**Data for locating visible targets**
^^^^^^^^

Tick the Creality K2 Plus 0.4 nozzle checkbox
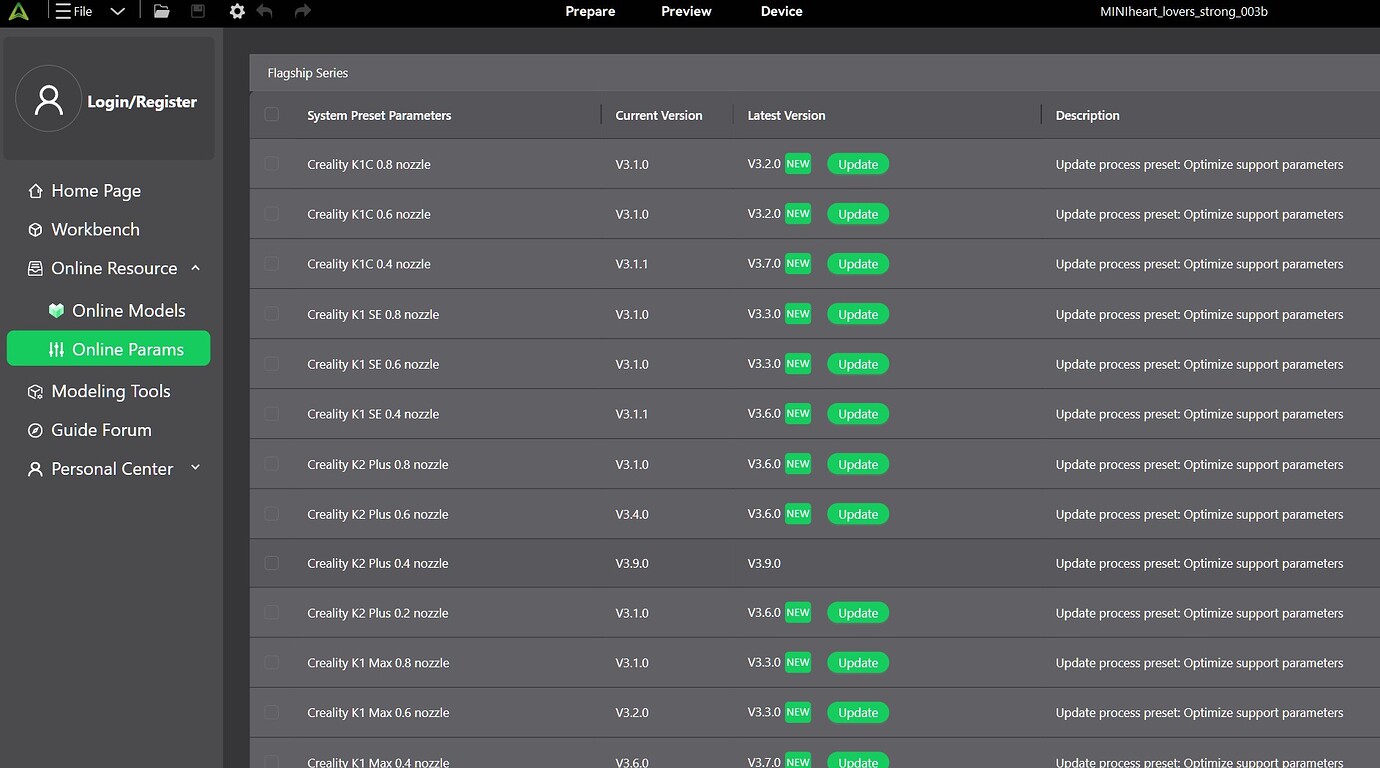1380x768 pixels. tap(272, 563)
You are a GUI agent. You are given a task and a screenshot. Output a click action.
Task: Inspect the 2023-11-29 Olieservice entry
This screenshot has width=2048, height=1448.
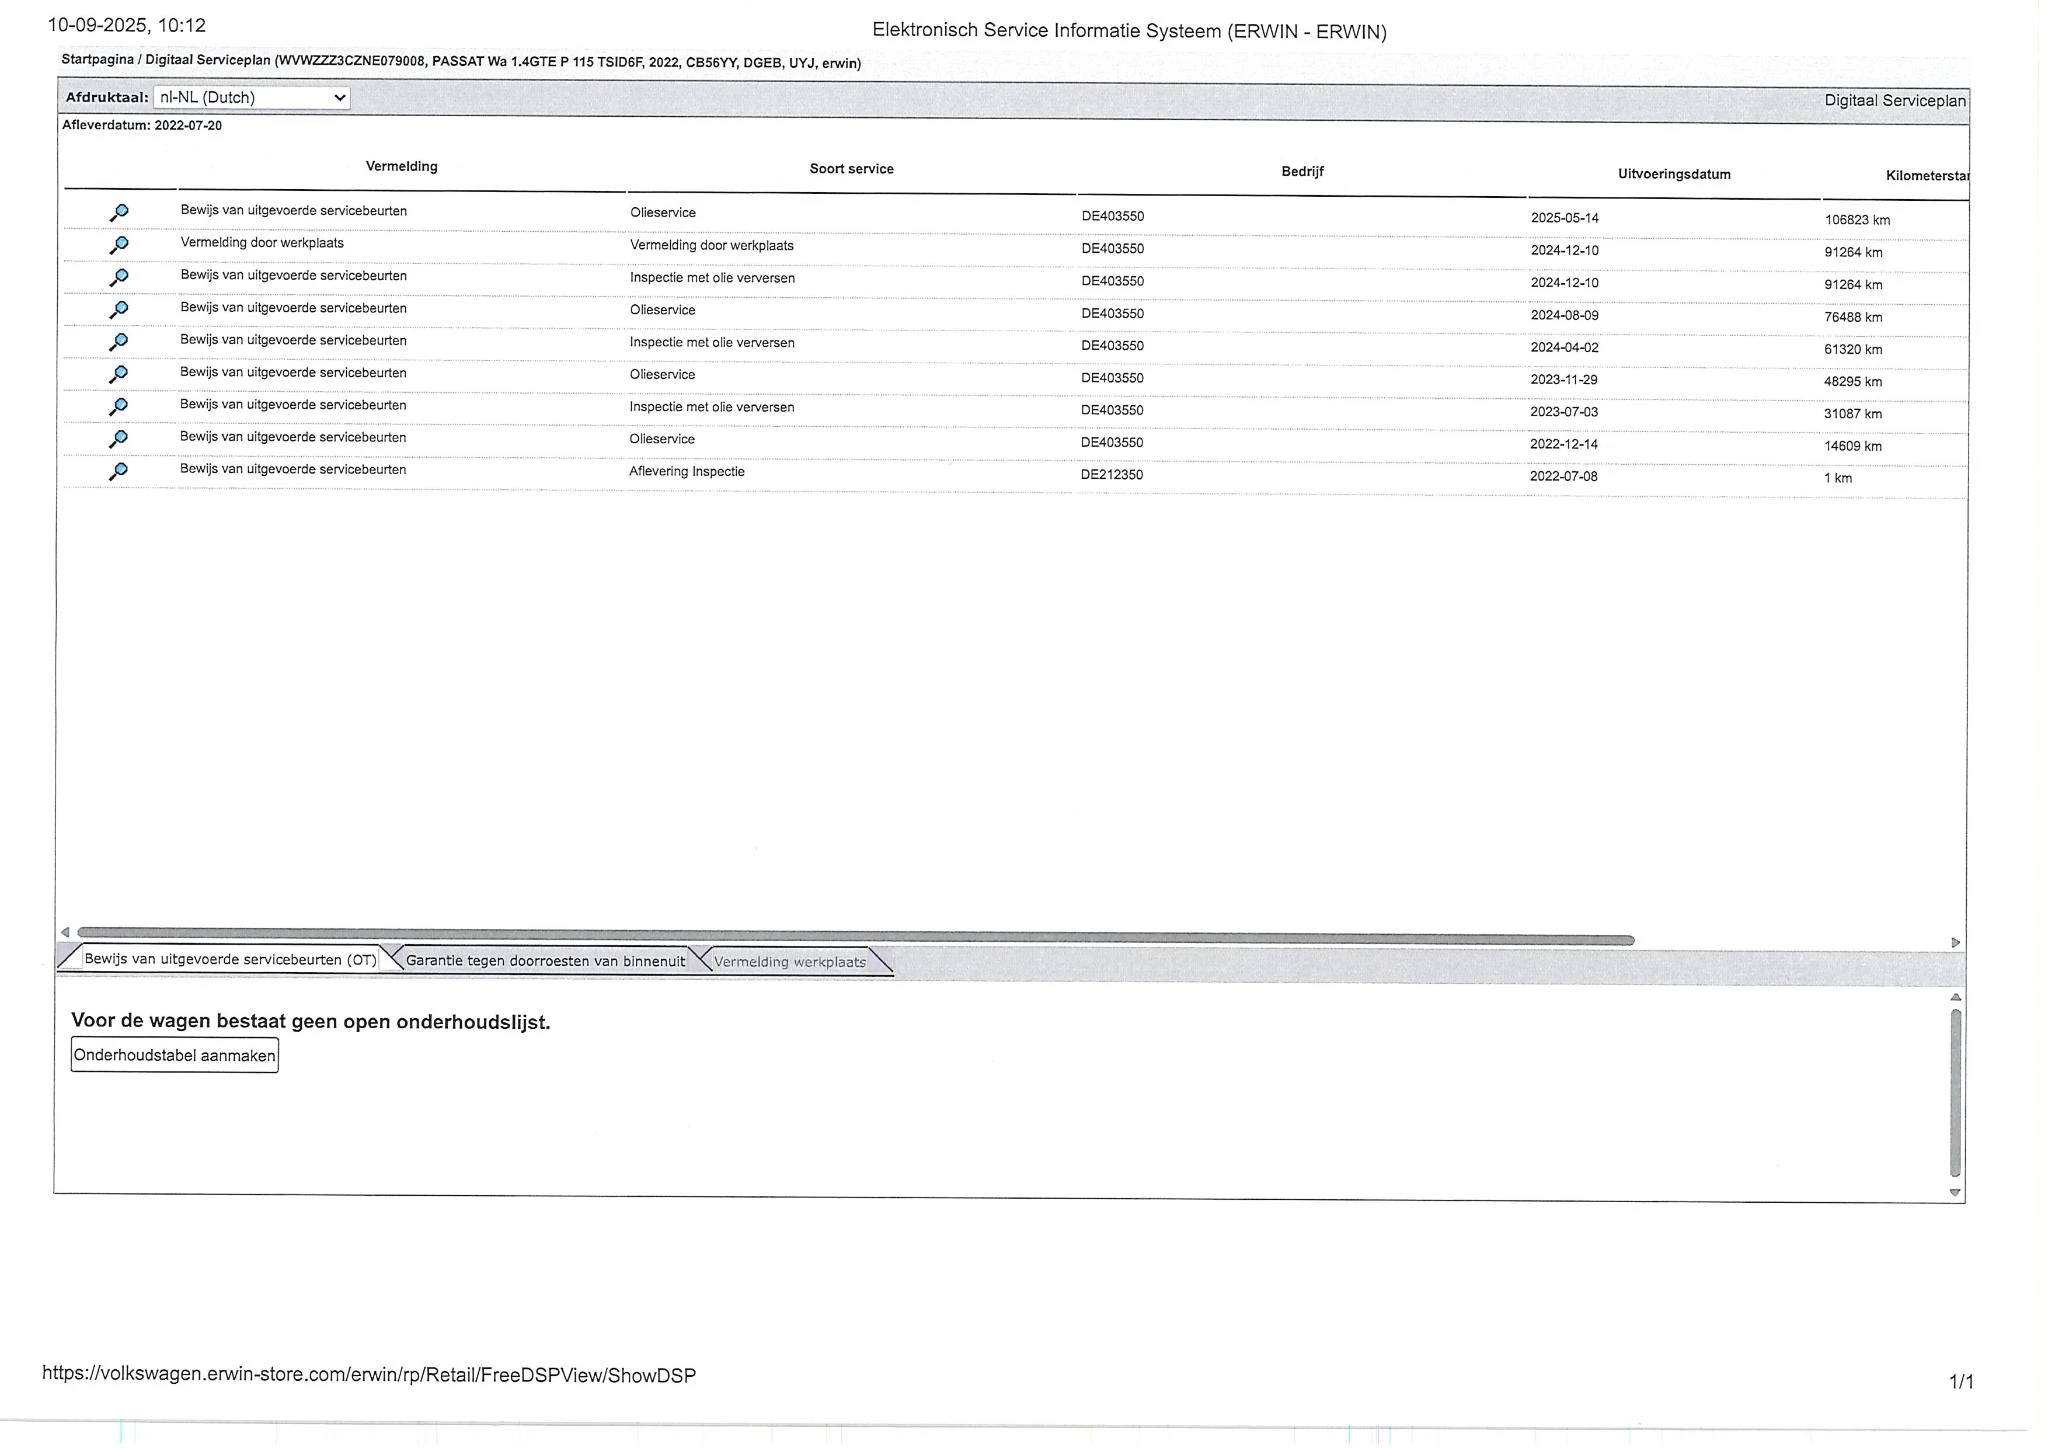(x=118, y=374)
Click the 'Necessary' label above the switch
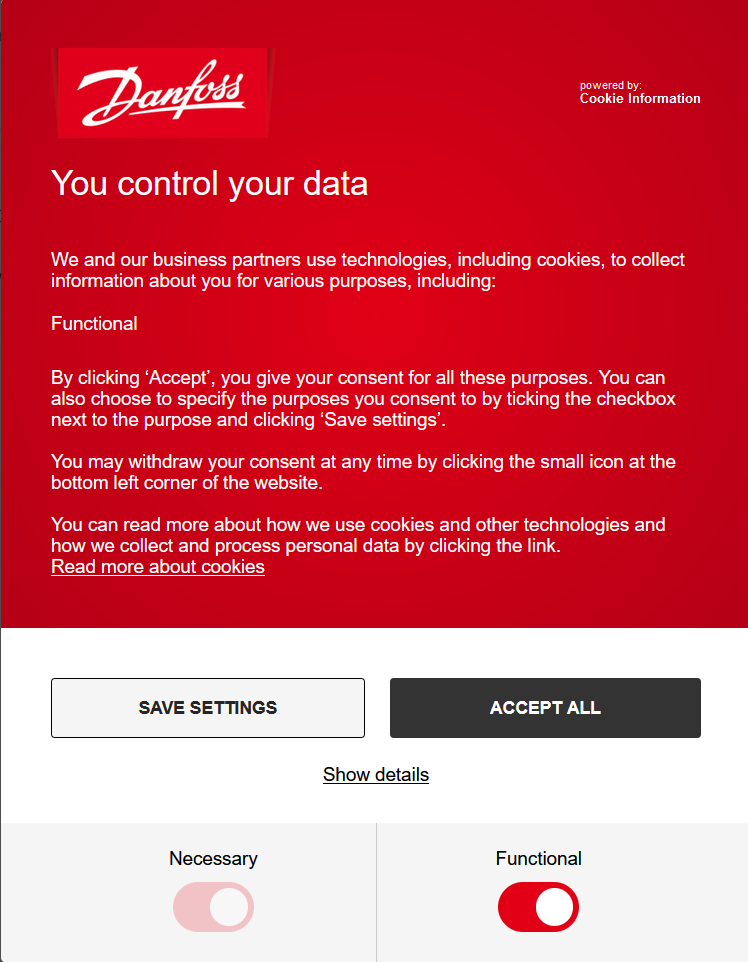The image size is (748, 962). 213,859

^^^^^^^^

Convert every line of the listing above into a numbered list, omitting blank lines and leaving the pictures out.

**The answer**
1. Tick the Creality K2 Plus 0.4 nozzle checkbox
2. 1380x768 pixels. tap(272, 563)
3. You are a GUI agent. You are given a task and a screenshot. Output a click action.
4. Task: Inspect the 2023-11-29 Olieservice entry
5. This screenshot has width=2048, height=1448.
6. (x=118, y=374)
7. Click the 'Necessary' label above the switch
8. The image size is (748, 962). 213,859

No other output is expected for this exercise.